Neuer Klassenkampf

Dass Steuersünder aufgespürt und bestraft werden sollen, war und ist und bleibt doch eine Selbstverständlichkeit. Was soll dann diese angebliche Systemkrise, die von der Bundeskanzlerin und ihren Büchsenspannern gerade ausgerufen wird? Warum krähen sie mit im Chor der Klassenkämpfer, die die alte Leier vom „Die da oben – wir da unten“ intonieren? Es ist doch einfach falsch, „die“ Manager, „die“ Unternehmer oder „die“ Besserverdienenden pauschal der Steuerhinterziehung, der Unmoral oder sonstiger Sünden wider den Sozialgeist zu bezichtigen. Hier droht unserem Rechtsstaat Gefahr durch Populismus und schleichende Aufhebung von Gewaltenteilung: War das wirklich noch fair, das Fernsehen über die Hausdurchsuchung bei Klaus Zumwinkel zu informieren – und der Tipp kam aus Berlin! Jeder mutmaßliche Mörder bekäme recht, wenn er sich gegen diese Art der Vorverurteilung wehrte. Kann in Sachen Steuerstrafrecht noch irgendeiner der Betroffenen einen fairen Prozess erwarten, angesichts der Attacken des Bundesfinanzministers und des SPD-Parteichefs Kurt Beck gegen Klaus Zumwinkel, ihren Gehilfen in Sachen Mindestlohn?

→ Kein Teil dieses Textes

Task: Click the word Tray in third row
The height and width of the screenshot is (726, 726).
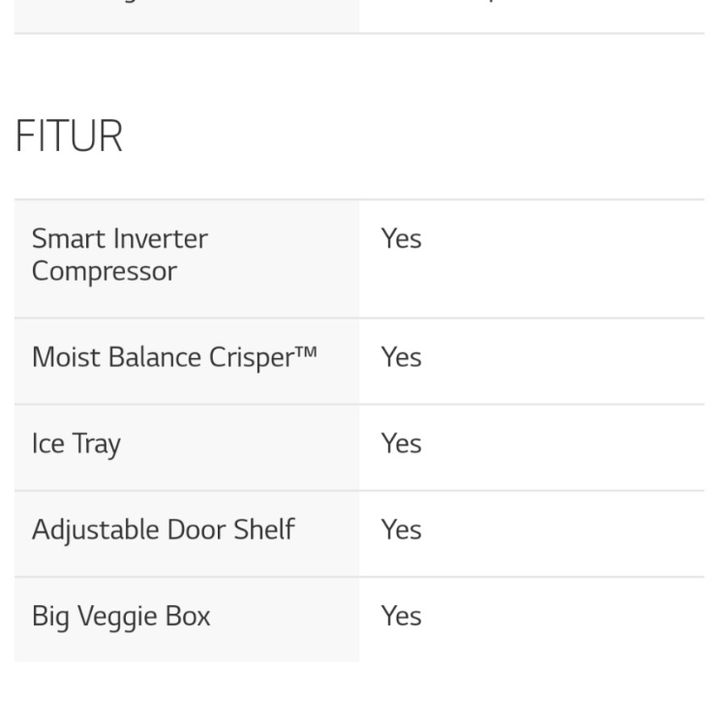Action: tap(96, 444)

Toll, wenn Peer Steinbrück mit Geheimdienst und Hehlerware ein paar Hundert Millionen zusammenkratzt! Zum Stück aus dem Tollhaus wird es, weil dies just in der Woche geschieht, in der Steinbrück weitere 1,5 Milliarden in der KfW und IKB verdummt, nachdem er seiner Aufsichtspflicht nicht nachgekommen ist und die KfW einfach hat weiter murksen lassen.

Zu Recht gilt das deutsche Steuerrecht als extrem ungerecht und so kompliziert, dass der Ehrliche meist der Dumme ist. Und? Hat diese Regierung irgendeinen noch so kleinen Schritt zur Steuervereinfachung unternommen? Nein, sie hat mit jeder Reform nur den Unsinn potenziert, kann nicht einmal eine simple Pendlerpauschale grundgesetzkonform reformieren.

Die große Koalition ist aus den Fugen geraten. Die Protagonisten bekämpfen sich bis aufs Messer und tragen anschließend diesen Konflikt in die Gesellschaft hinein. Im hamburgischen Wahlkampf hat die SPD aus Angst vor der Linkspartei die Klassenkampfmaschine ausgepackt, die Reichen als die „neuen Asozialen“ entdeckt – und die CDU ist ihr willig gefolgt. Statt staatsmännisch zu reagieren, hat sie versucht, die nach links abgerutschte SPD noch weiter links zu überholen. Wenn es auf der Standspur zu Karambolagen kommt, ist die Linke nicht zu schlagen – wer linke Parolen plärrt, darf nicht erstaunt sein, dass die Bürger dann lieber das Ori-ginal wählen. Wir brauchen den Aufstand der Anständigen gegen die Beschimpfung durch die politische Klasse.

Und wir brauchen Gelassenheit gegen Maßlosigkeit: Leute, lasst die Tassen im Schrank! Einzelfälle sind das Beschäftigungsprogramm für Staatsanwälte und Gerichte, nicht für den Dauerwahlkampf der Parteien in der großen Koalition. Wenn die große Koalition einen Sinn hat, dann, dass sie die großen Themen anpackt, an denen jeder für sich scheitert. Also brauchen wir ein steuerpolitisches Abrüstungsprogramm, wie es ja Paul Kirchhof und andere längst vorgelegt haben. Aufrüstung und Perfektionierung des Überwachungsstaates sowie den Einsatz des Auslandsgeheimdienstes gegen seine Bürger brauchen wir nicht – sondern den Abbau der Kontrollnotwendigkeit.

Macht das Steuersystem einfacher! Transparenter! Steuern zahlt dann immer noch niemand gerne. Aber vielleicht bereitwilliger. Dann müssen sich unsere Volksparteien aus Angst vor dem Tod nicht mehr selbst umbringen.